WHAT THE EXERCISE ASKS
Please copy out everything from the first of the rows down to the line containing "signal-label: S is", including that line.

Saved entries:

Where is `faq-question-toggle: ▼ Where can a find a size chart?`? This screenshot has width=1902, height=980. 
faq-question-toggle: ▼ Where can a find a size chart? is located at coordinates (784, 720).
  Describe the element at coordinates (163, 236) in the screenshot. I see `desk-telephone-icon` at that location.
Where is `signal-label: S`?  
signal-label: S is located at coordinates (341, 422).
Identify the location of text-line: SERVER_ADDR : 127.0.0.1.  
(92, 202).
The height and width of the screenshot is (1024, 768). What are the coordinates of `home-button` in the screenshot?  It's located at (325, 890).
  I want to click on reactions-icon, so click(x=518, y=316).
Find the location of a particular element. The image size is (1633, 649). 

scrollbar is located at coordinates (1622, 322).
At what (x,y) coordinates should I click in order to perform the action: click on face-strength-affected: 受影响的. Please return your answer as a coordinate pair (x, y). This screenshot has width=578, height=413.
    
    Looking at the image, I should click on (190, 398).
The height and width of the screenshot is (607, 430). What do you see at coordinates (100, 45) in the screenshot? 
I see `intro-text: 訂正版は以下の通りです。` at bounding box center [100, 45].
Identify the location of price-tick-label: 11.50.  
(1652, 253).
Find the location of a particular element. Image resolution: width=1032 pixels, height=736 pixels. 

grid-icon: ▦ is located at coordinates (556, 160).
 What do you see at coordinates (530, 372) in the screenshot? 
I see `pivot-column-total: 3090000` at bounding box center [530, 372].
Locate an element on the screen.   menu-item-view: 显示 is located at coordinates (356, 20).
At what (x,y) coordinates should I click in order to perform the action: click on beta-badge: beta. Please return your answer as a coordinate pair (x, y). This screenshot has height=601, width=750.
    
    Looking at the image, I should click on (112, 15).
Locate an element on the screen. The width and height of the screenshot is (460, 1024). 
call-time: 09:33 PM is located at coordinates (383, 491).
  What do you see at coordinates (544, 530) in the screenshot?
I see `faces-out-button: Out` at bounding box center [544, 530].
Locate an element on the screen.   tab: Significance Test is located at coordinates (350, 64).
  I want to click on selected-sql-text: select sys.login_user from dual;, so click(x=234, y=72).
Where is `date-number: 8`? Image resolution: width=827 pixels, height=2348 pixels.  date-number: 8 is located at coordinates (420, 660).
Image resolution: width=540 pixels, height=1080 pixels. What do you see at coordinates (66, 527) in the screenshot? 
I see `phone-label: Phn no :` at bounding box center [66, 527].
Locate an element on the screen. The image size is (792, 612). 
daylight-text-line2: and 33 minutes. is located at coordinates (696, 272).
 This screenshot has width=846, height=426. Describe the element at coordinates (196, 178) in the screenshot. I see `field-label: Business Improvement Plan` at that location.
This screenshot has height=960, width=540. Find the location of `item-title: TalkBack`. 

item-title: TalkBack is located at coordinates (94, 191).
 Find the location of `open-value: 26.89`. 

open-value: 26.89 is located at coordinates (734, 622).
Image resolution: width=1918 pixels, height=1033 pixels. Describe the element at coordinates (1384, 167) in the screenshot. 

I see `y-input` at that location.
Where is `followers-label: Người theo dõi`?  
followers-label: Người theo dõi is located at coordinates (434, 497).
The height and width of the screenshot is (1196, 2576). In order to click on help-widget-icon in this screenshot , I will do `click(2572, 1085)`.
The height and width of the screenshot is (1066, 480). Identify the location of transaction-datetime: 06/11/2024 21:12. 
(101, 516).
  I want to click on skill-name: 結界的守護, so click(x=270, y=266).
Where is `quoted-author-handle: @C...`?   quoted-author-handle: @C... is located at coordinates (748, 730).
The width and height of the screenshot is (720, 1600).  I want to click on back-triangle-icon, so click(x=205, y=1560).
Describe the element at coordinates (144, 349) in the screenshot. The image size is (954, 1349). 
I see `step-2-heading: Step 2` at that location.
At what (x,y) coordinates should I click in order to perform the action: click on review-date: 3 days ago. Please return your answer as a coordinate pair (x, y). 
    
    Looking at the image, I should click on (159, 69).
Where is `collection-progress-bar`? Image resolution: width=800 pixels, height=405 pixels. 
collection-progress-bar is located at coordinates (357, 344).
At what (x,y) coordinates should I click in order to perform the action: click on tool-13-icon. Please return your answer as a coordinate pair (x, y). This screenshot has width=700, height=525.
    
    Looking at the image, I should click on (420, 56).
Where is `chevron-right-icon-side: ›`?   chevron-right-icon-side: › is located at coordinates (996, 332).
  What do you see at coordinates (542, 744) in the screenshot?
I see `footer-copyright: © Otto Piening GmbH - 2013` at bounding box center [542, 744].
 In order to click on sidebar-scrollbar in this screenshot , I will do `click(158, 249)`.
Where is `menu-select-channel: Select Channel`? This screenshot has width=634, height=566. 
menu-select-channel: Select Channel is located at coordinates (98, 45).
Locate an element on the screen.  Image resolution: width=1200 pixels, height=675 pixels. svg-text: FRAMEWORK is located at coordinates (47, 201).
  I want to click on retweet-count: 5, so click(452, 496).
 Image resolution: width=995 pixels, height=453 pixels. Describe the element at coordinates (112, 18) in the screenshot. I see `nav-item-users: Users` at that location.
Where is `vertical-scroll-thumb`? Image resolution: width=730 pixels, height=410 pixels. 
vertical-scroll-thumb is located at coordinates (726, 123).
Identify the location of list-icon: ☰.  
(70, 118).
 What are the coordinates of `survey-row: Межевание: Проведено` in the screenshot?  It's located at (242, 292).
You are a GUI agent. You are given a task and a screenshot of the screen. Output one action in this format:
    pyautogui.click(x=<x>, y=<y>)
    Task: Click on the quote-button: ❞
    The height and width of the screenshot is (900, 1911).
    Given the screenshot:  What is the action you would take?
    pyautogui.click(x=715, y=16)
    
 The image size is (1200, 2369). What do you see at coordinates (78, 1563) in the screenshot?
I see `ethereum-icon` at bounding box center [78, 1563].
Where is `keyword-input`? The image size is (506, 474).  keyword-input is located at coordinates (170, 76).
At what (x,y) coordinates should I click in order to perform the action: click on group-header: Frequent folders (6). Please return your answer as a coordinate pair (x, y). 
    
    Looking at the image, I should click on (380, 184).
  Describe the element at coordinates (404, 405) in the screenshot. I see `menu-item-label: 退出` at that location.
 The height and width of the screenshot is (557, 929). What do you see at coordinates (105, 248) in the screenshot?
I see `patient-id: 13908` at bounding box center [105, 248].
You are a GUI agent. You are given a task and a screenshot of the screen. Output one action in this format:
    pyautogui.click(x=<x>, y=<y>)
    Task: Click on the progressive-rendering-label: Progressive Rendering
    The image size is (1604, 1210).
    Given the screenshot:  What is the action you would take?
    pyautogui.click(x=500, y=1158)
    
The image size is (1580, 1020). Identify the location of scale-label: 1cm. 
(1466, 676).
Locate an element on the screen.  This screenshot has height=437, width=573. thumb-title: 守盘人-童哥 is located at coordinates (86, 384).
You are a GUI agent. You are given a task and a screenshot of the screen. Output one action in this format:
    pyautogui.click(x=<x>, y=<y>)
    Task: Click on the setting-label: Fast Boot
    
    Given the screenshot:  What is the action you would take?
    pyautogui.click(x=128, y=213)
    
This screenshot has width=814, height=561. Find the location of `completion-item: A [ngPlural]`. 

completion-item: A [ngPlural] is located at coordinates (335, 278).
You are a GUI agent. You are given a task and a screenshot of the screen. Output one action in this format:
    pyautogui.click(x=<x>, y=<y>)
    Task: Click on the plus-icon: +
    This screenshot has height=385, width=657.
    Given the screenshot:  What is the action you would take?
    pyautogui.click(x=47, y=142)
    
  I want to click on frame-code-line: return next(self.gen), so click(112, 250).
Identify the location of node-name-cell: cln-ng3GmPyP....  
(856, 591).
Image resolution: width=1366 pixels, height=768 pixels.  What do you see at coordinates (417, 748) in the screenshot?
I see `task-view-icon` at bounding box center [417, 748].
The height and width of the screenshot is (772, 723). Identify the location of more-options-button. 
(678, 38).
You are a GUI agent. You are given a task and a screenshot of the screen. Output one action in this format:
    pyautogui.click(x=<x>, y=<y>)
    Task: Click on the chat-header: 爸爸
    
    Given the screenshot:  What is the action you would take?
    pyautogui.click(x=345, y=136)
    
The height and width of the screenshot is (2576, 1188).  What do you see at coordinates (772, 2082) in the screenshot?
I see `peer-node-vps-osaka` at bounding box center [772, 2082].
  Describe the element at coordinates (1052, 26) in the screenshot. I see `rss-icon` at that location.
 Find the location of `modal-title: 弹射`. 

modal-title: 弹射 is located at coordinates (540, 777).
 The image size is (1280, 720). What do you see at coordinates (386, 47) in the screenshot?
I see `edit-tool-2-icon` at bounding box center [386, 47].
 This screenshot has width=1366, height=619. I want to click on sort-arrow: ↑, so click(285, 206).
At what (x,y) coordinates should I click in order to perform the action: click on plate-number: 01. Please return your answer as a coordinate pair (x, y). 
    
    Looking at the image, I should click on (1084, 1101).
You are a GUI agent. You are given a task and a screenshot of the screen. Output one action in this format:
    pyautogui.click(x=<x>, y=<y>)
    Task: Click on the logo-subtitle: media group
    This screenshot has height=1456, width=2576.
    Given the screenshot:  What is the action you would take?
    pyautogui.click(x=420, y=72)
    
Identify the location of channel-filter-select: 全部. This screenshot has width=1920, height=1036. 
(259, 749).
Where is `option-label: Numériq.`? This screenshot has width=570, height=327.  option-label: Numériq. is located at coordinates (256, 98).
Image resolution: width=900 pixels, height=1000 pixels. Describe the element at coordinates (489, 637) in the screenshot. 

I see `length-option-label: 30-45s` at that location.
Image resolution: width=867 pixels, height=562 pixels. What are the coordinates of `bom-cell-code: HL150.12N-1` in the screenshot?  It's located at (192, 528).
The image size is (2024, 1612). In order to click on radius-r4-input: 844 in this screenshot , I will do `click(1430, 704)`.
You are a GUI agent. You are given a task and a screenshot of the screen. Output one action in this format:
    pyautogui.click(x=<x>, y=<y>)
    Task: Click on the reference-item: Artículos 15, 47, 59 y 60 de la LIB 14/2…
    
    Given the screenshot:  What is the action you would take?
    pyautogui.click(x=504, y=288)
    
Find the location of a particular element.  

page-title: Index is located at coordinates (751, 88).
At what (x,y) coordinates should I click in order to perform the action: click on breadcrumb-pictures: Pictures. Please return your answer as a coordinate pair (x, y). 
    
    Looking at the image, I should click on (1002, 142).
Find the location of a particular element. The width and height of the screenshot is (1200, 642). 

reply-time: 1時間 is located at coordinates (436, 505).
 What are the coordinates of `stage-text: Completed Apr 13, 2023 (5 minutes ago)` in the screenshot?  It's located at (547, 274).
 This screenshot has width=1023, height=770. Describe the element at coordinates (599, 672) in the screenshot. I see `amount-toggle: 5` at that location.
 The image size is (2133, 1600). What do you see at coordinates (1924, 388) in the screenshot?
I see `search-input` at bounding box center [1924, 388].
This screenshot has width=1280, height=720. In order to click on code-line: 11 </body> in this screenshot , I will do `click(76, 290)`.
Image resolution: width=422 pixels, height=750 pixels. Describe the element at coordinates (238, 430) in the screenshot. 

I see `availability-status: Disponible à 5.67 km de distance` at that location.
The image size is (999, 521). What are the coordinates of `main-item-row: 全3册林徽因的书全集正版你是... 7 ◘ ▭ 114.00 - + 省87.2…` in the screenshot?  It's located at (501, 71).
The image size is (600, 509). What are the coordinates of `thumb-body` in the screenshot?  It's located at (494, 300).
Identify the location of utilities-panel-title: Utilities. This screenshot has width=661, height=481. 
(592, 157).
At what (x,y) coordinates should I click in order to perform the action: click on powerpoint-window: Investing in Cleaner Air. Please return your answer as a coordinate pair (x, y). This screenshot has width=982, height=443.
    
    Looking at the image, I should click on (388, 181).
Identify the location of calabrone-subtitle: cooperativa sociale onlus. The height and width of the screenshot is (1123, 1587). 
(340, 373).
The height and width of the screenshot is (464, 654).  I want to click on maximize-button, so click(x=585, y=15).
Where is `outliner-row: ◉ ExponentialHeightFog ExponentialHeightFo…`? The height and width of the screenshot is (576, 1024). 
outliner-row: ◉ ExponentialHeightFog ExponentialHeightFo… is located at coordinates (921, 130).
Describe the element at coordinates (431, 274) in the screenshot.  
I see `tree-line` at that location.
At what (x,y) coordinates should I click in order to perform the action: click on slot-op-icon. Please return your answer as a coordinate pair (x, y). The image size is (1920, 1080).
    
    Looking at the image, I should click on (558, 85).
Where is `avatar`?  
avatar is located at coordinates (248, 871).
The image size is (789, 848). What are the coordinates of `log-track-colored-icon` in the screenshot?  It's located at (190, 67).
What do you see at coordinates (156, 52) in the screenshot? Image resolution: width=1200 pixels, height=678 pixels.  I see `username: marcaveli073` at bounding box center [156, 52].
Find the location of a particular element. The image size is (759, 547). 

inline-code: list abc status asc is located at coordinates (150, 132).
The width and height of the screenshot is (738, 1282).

TASK OUTPUT
Where is `faq-question-toggle: ▼ Where can a find a size chart?`? This screenshot has width=1902, height=980. 
faq-question-toggle: ▼ Where can a find a size chart? is located at coordinates (784, 720).
  Describe the element at coordinates (163, 236) in the screenshot. I see `desk-telephone-icon` at that location.
Where is `signal-label: S`?  
signal-label: S is located at coordinates (341, 422).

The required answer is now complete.